▶ **Artigo**
══════

Você conhece Jorge Guinle ?
Lendo o livro “O Mercado de Ações em 25 Episódios” vi a história de Jorge Guinle sendo citada, mais uma vez. Já havia visto em outras ocasiões mas não despertou “interesse”, deixei passar. Mas dessa vez não. 🙂
O que você diria de uma pessoa que recebe uma fortuna de herança, U$ 2 bilhões para ser mais exato – na época eram U$ 100 milhões (inflação meu amigo … inflação …), e acaba morrendo “pobre” ? “Sem nada” … comendo de favor … ? Sim, ele conseguiu essa façanha. Alega que errou nos cálculos, gastou mais do que devia e o dinheiro acabou antes da hora. Morreu aos 88 anos, mas a grana aos 75 …
É compreensível ? Para mim não, não consigo imaginar alguém com tanto dinheiro falindo. Mas com a vida que ele levava as coisas começam a ficar mais claras. Festas, festas e mais festas. Muitas festas. Jorge Guinle foi a personificação do termo playboy.

══════

▶ **Trecho de dados**
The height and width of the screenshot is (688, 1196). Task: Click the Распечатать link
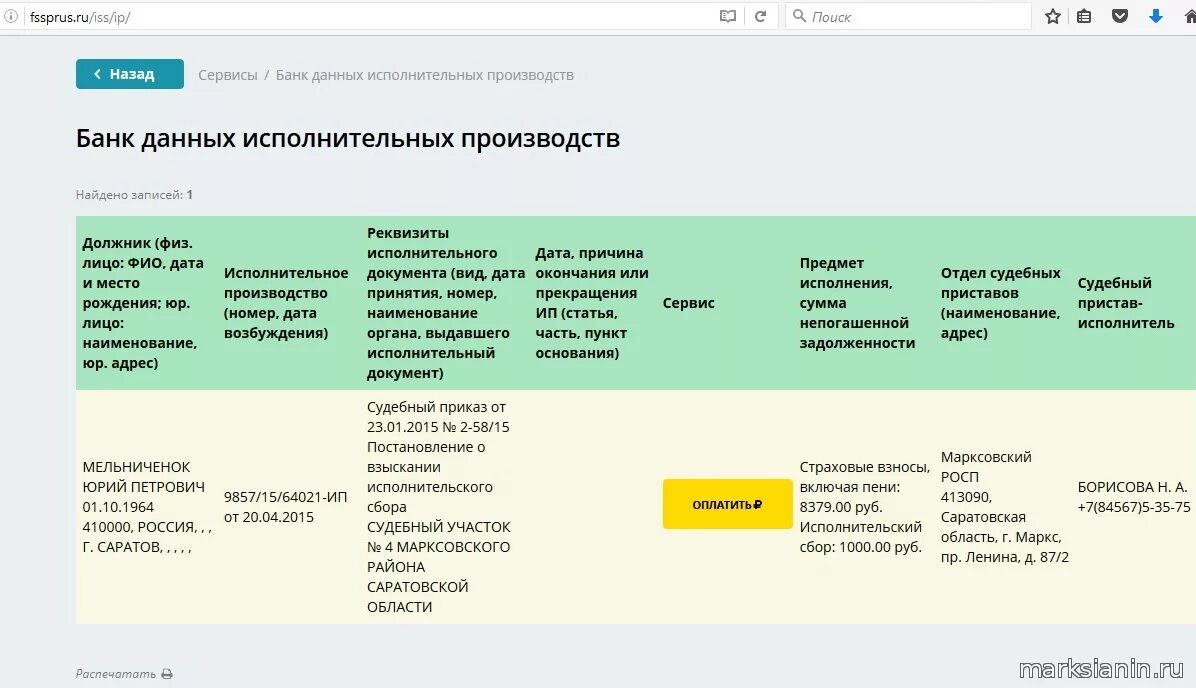click(x=117, y=674)
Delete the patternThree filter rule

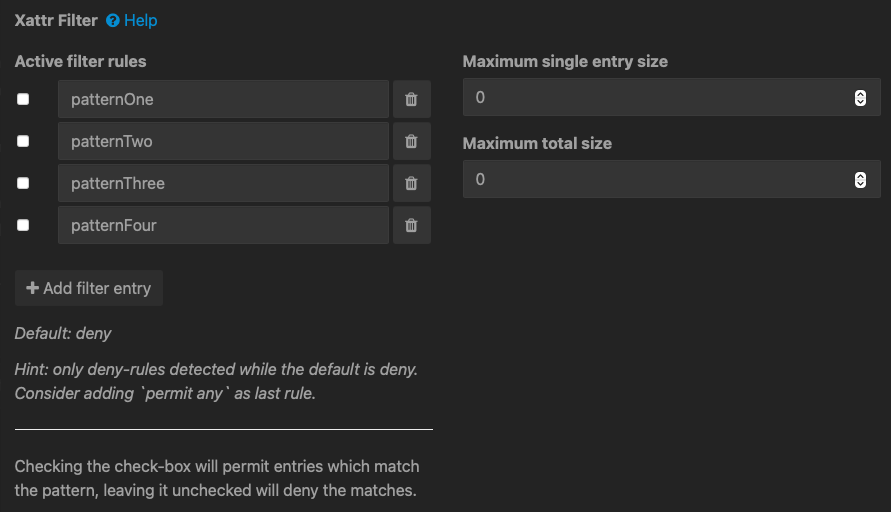point(411,184)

══════

▶ **A fazer**
Segundo o artigo, com que idade morreu Jorge Guinle? As linhas provêm de outra fonte.

▶ **Resposta correta**
Aos 88 anos.